Раннее декабрьское утро. Я бегу совершенно один по дорожке Национального стадиона. Вряд ли это занятие можно было причислить к категории «долга» — я, так сказать, предавался излишеству, но никогда еще не чувствовал себя так роскошно. Рассвет того дня принадлежал исключительно мне одному.

Итак, час восхода. Температура — ноль градусов. Стадион похож на чашу гигантской лилии, безлюдные трибуны — как огромные раскрытые лепестки, белые в черную крапинку. На мне только тренировочные штаны и рубашка, ветер пронизывает до костей; руки онемели. Когда я бегу под восточной трибуной, где еще царят сумерки, от холода захватывает дух; на западной стороне, уже освещенной первыми лучами солнца, дышится немного полегче. Я уже пробежал четыре четырехсотметровых круга, бегу пятый.

Солнце едва выглядывает из-за края белесых лепестков стадиона, небо еще окрашено в неуверенно-лиловые тона сумерек. Ночной ветер не торопится покидать затененную часть арены.

Я бегу, вдыхаю ледяной воздух, а заодно наслаждаюсь ароматами рассвета. Над стадионом витают самые разнообразные запахи: вот восторженное возбуждение разгоряченных зрителей; вот дезодорант, которым пользуются спортсмены; вот трепет ярко-красных, лихорадочно бьющихся сердец; терпкий аромат непреклонной решимости. Именно так благоухает ранним утром исполинская лилия спортивной арены, а кирпичная крошка беговой дорожки — как цветочная пыльца.

И тут мной всецело завладела одна идея: как скорбная лилия рассвета связана с чистотой плоти?

Сложнейшая метафизическая проблема настолько увлекла меня, что я начисто забыл о напряжении бега. Это был глубоко личный вопрос, возвращавший меня в отроческие годы, когда я любил лицемерно порассуждать о духе и плотской чистоте. Вновь возникла главная тема моего далекого детства — мученичество святого Себастьяна...

Я прошу читателя обратить внимание на то, что я ничего не пишу о своей повседневной жизни, — лишь о мгновениях мистического постижения, которые мне довелось пережить.

Бег тоже был актом мистическим. Он возлагал на сердце тяжелейшую нагрузку, которая чем дальше, тем больше вытесняла из моей жизни будничную рутину. Моя кровь уже не могла обходиться без этого бремени ни единого дня, я постоянно чувствовал, как меня погоняет невидимый кнут. Телу стало противопоказано состояние покоя, мышцы не давали мне расслабиться, требовали активного действия. Нормальный человек назвал бы мой образ жизни полнейшим безумием. Из спортзала я мчался на стадион, со стадиона — в спортзал. Наградой — наивысшей из всех наград — было чувство мини-воскрешения, посещавшее меня сразу после тренировки. Я уже не мог жить без таинства вечного движения, постоянного напряжения, непрестанного бегства от холодной объективности. Само собой разумеется, что в каждой из этих тайн мерцал огонек смерти.

Я и сам не заметил, как очутился под гнетом. Мне в затылок дышал возраст, шепча: «Сколько еще ты сможешь выдерживать такое?» Но порок физического здоровья овладел мною безраздельно; я уже не мог возвращаться в мир Слова без инъекции своих мини-воскрешений.

Это, конечно, не означает, что, возродив дух и тело, я обращался к миру Слова нехотя, лишь по зову долга. Наоборот, этот ритуал гарантировал, что мое возвращение будет радостным.
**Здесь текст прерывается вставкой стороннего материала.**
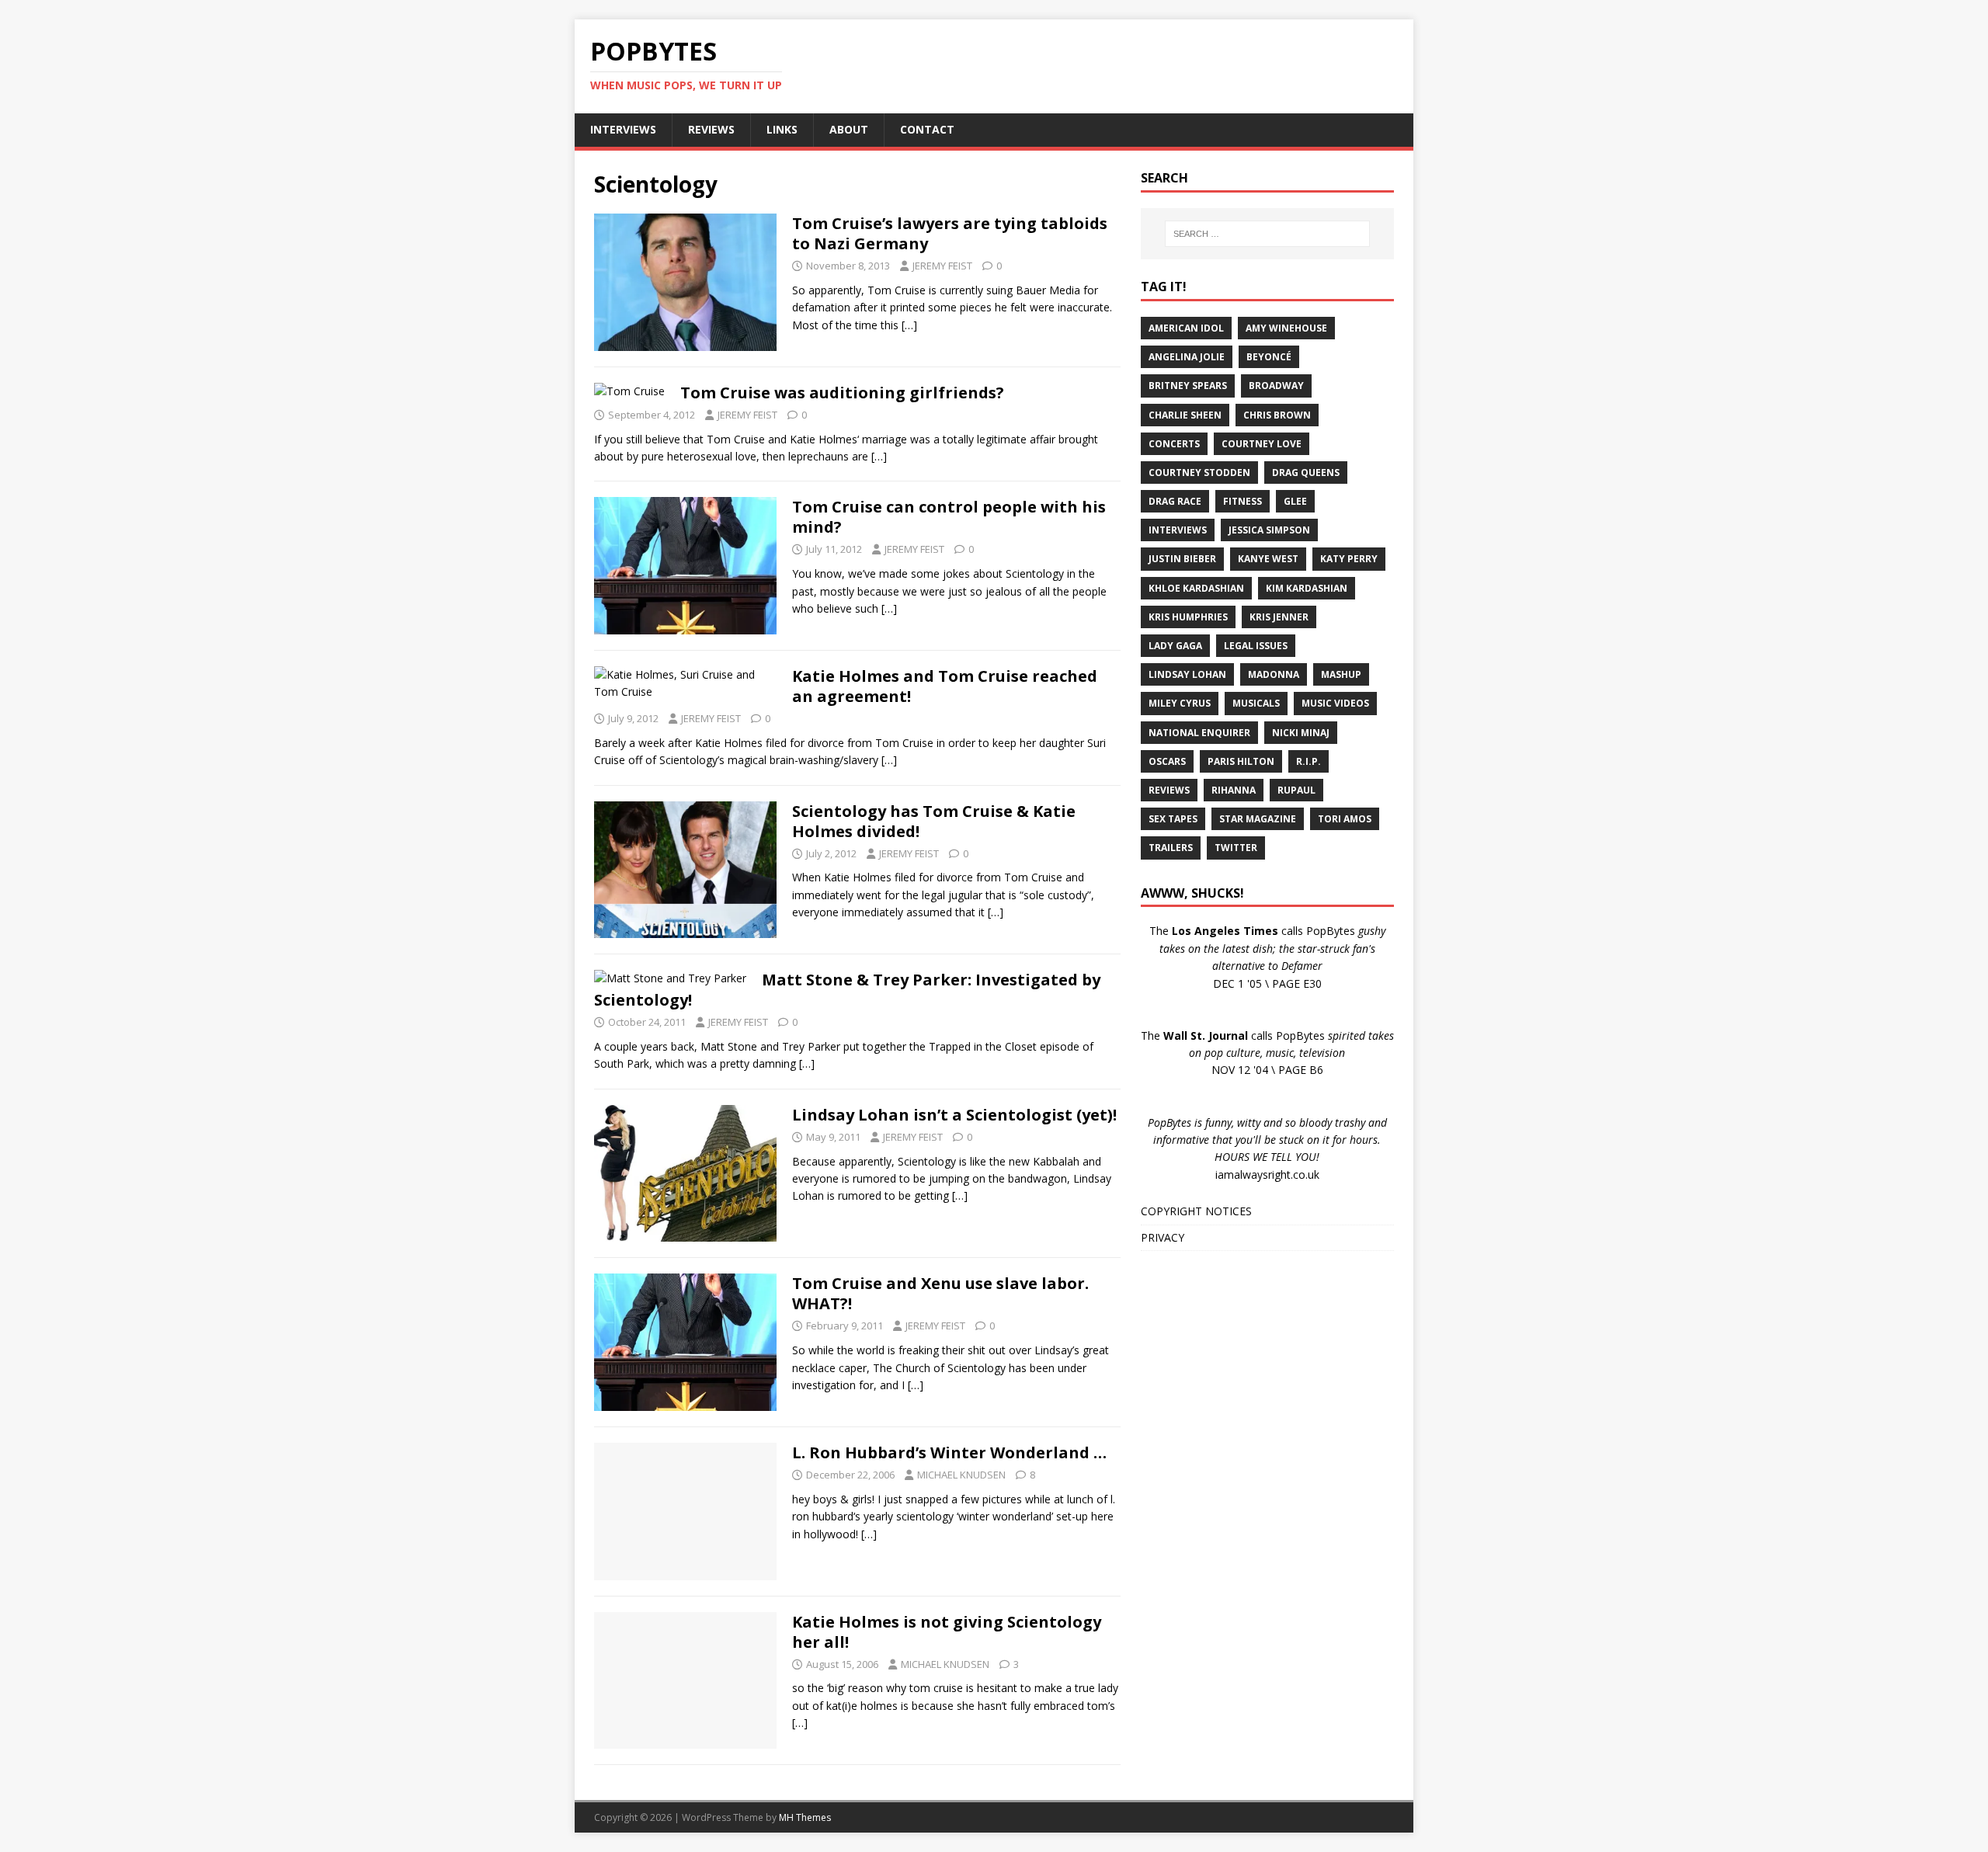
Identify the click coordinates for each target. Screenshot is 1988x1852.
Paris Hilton (1241, 761)
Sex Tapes (1173, 818)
Мои требования к Слову все более ужесточались. Я старательно избегал всего, что связано с так называемым «новейшим стилем». Наверное, в глубине души я мечтал воссоздать чистую твердыню Слова, существовавшую в годы войны. Я хотел построить заново, по одному мне ведомым законам, крепость литературы, обитель свободы весьма парадоксального свойства: за ее стенами властвует принуждение, внутри же я совершенно волен в своих поступках.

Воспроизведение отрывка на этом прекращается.